TEXT PROVIDED -
-=-=-=-=-

Moreover, this paper offers empirical evidence against ignoring conditional volatility in forecasting commodity prices. Even when augmented with economic data spanning all economic activities, linear models, such as ARIMA, provide poor forecasts, especially during extreme events. Our finding highlights the importance of considering nonlinear time series when studying variables with extreme events. In addition, this study’s outcome has practical implications for commodity traders as the GARCH estimation only requires the commodity price.

-=-=-=-=-

AIM OF THE EXERCISE - Extract the words of the passage on commodity price forecasting, starting with "Moreover, this paper" and going on through "the commodity price.". Work only from the passage on commodity price forecasting.

-=-=-=-=-

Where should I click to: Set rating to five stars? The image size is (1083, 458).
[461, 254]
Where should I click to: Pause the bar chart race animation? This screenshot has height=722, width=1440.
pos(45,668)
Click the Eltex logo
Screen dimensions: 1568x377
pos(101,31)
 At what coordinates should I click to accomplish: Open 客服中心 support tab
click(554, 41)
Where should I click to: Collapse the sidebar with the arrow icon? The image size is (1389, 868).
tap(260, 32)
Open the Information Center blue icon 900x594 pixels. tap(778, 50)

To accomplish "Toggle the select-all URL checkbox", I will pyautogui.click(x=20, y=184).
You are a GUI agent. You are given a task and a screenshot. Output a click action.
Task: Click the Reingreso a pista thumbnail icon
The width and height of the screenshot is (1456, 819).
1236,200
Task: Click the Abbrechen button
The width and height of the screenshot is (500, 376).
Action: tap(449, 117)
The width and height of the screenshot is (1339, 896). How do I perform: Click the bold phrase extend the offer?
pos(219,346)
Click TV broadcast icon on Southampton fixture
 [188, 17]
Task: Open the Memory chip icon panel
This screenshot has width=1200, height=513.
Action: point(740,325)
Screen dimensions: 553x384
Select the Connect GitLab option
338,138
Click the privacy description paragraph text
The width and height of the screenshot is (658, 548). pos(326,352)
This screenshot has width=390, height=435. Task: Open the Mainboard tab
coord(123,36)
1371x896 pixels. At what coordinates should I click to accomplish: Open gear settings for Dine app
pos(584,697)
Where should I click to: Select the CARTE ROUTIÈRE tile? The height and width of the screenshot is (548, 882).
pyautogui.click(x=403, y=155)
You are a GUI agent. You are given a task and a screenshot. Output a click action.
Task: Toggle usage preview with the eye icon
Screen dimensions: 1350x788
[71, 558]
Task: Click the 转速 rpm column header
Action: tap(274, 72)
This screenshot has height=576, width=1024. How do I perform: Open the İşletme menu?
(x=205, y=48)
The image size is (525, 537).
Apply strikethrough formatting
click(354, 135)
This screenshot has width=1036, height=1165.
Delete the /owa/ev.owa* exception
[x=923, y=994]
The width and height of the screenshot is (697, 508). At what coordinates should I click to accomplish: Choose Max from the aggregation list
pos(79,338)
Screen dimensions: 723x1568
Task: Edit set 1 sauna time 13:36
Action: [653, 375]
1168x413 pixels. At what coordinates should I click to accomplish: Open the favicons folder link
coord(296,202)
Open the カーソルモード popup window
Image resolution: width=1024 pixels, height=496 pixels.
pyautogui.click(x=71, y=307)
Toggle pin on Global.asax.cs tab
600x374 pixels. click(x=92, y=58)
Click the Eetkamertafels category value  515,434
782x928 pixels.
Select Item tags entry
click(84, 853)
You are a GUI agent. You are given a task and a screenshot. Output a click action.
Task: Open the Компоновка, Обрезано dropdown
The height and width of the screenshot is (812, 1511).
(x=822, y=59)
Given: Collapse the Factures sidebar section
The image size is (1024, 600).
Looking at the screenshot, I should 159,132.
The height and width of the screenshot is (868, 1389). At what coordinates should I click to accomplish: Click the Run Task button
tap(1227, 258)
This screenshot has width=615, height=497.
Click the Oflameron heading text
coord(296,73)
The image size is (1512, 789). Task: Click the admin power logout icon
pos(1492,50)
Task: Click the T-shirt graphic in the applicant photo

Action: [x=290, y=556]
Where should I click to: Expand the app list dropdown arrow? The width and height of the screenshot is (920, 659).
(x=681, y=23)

-=-=-=-=-

OUTPUT FOR THIS EXERCISE -
Moreover, this paper offers empirical evidence against ignoring conditional volatility in forecasting commodity prices. Even when augmented with economic data spanning all economic activities, linear models, such as ARIMA, provide poor forecasts, especially during extreme events. Our finding highlights the importance of considering nonlinear time series when studying variables with extreme events. In addition, this study’s outcome has practical implications for commodity traders as the GARCH estimation only requires the commodity price.